Ukraine To Shut Off Europe’s Russian Oil Supply

Ukraine To Shut Off Europe's Russian Oil Supply

( – Ukraine is unlikely to renew a pre-existing deal it has with the Russian gas company Gazprom, which allows Ukraine to export natural gas to the European Union, according to a report by Politico.

The deal, originally signed in 2019, is currently scheduled to run through the end of 2024 and allows Gazprom to export over 40 billion cubic meters of natural gas per year through Ukraine and to the European Union. Kiev earns approximately $7 billion per year from the deal.

Ukrainian Energy Minister German Galushchenko said that he believes by next year, the European Union will no longer need Russian gas. He also said that if profits from Gazprom help Russia’s invasion of Ukraine, the only thing they should pay in the future are reparations for the war.

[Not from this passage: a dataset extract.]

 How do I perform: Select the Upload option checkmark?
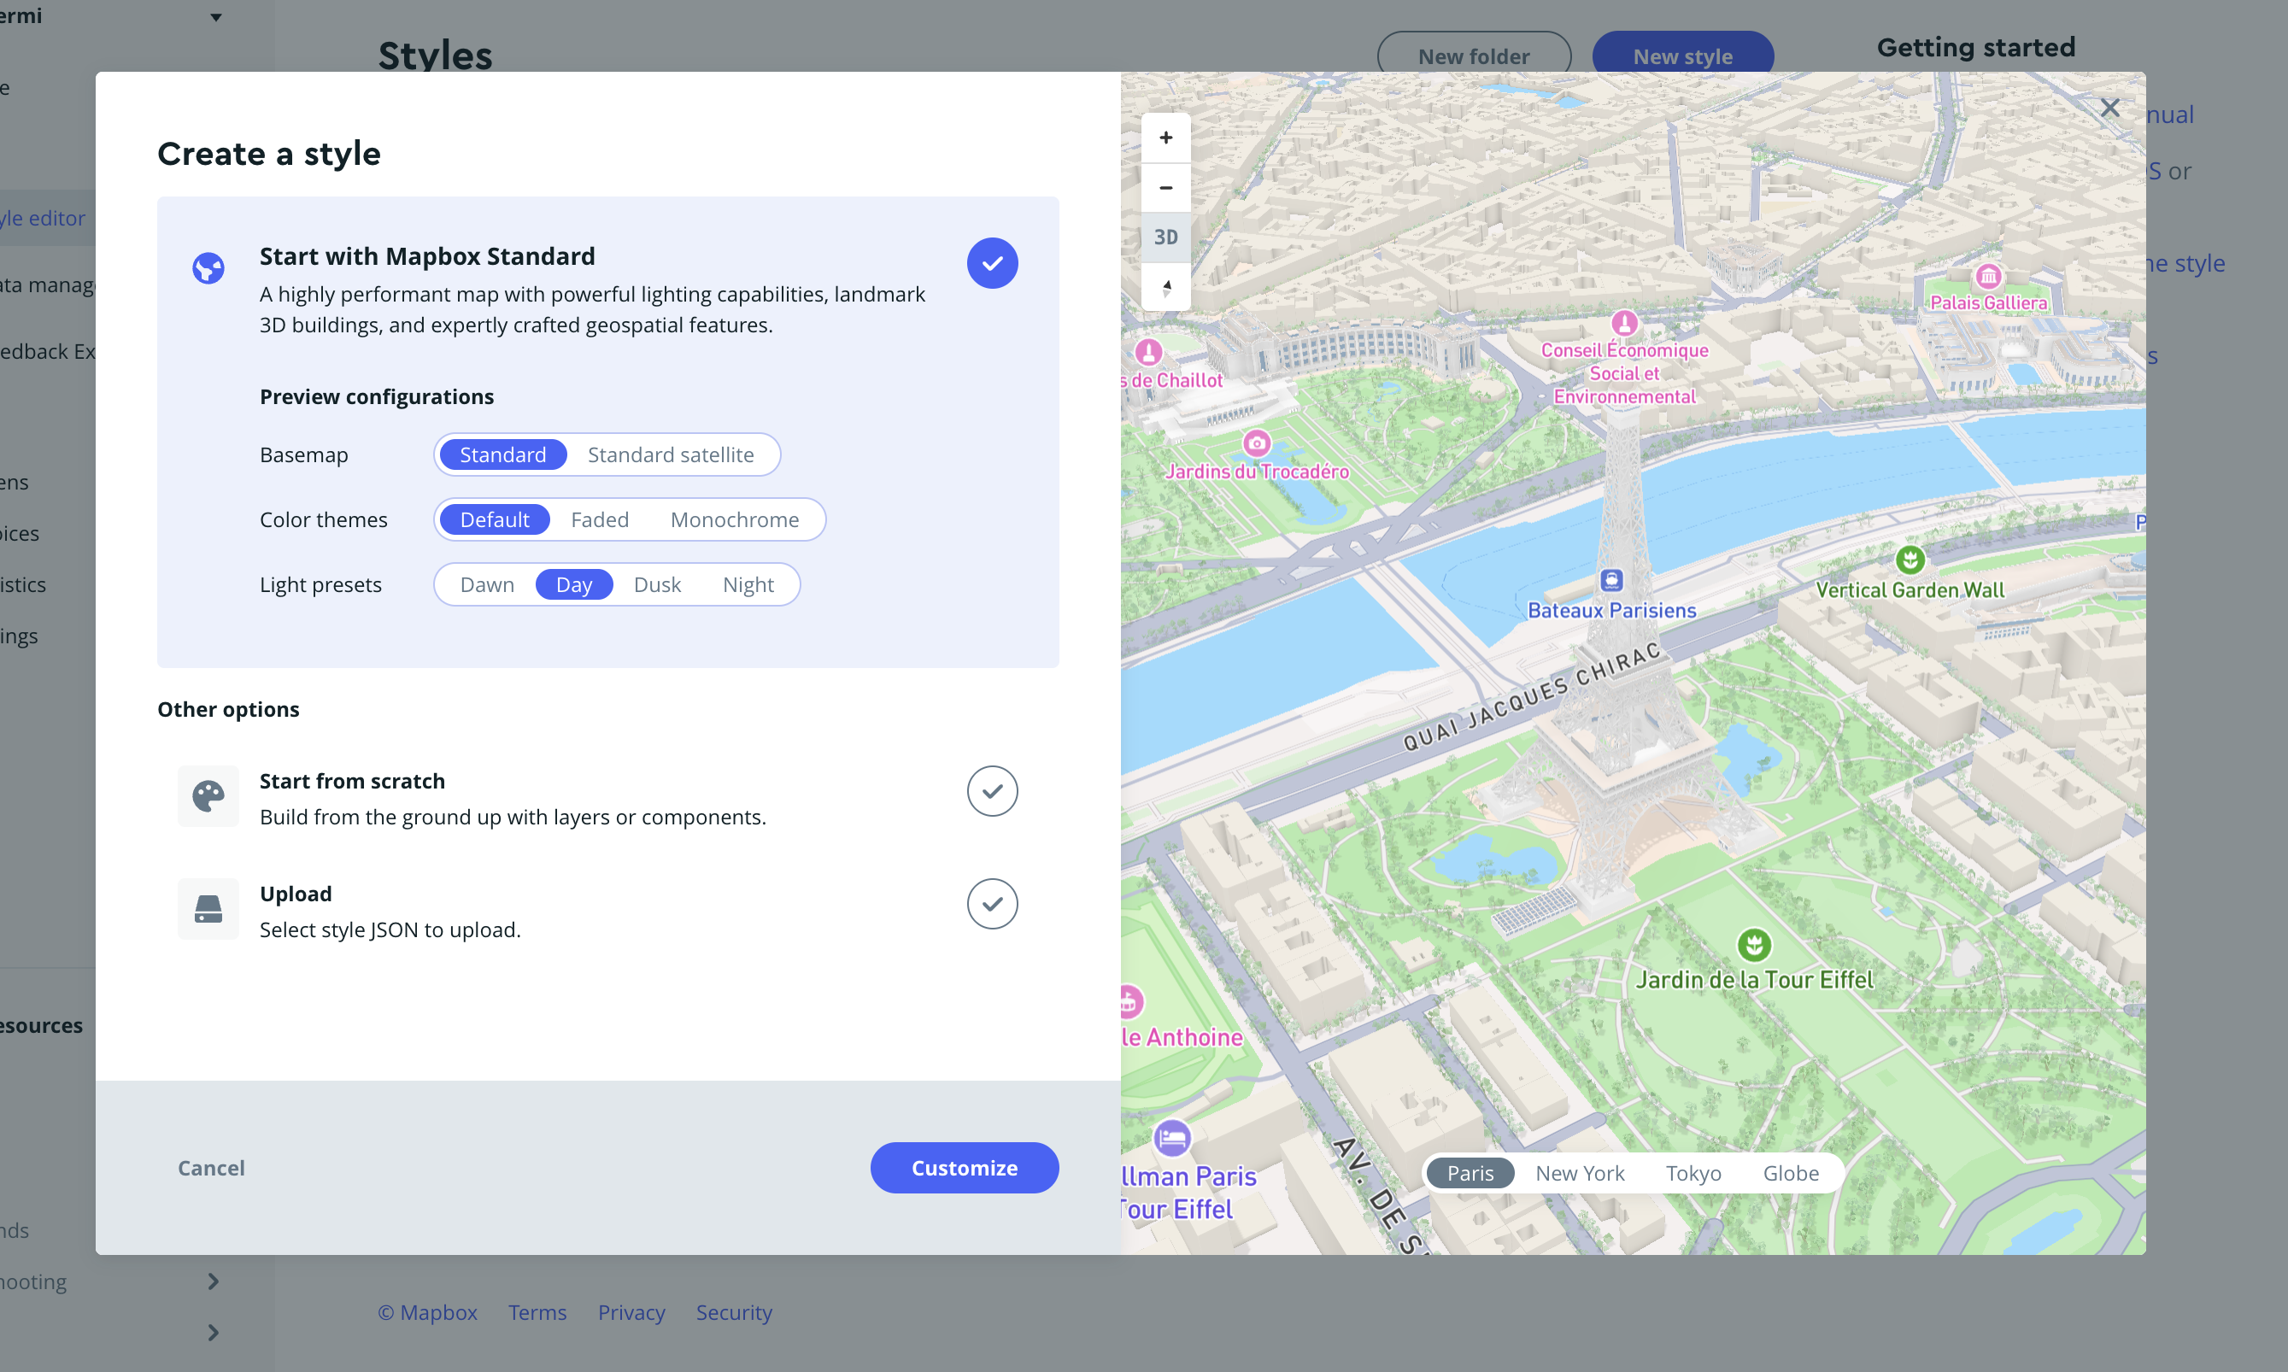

He said further that Russian President Vladimir Putin’s invasion of Ukraine makes bilateral negotiations impossible.

Despite the land pipeline from Gazprom to Ukraine being one of only two links between Russia and the rest of Europe, it nevertheless accounts for 5% of the world’s natural gas supply, and that’s just a third of pre-war levels.

Alexei Miller, chief of Gazprom, also threatened to stop gas exports to Ukraine if it doesn’t drop its current efforts to seize Russian state assets, which is part of Ukraine’s efforts to enforce a $5 billion award to get back much of the country’s stolen billions after Crimea was annexed by Russia in 2014.

The pipelines currently pumping gas to Ukraine, despite the ongoing war destroying much of the country’s infrastructure, continues to send gas to Western Europe, which ends up predominantly in Italy, Austria, Hungary and Slovakia. While Russian gas is not subject to sanctions, the European Commission plans to end Europe’s reliance on fossil fuels entirely by 2027.

There are, however, concerns that several European countries are not moving fast enough to properly cultivate enough alternative energy sources that could properly fuel their own countries. Regardless, the current war in Ukraine is making negotiations between Russia and the West nearly impossible.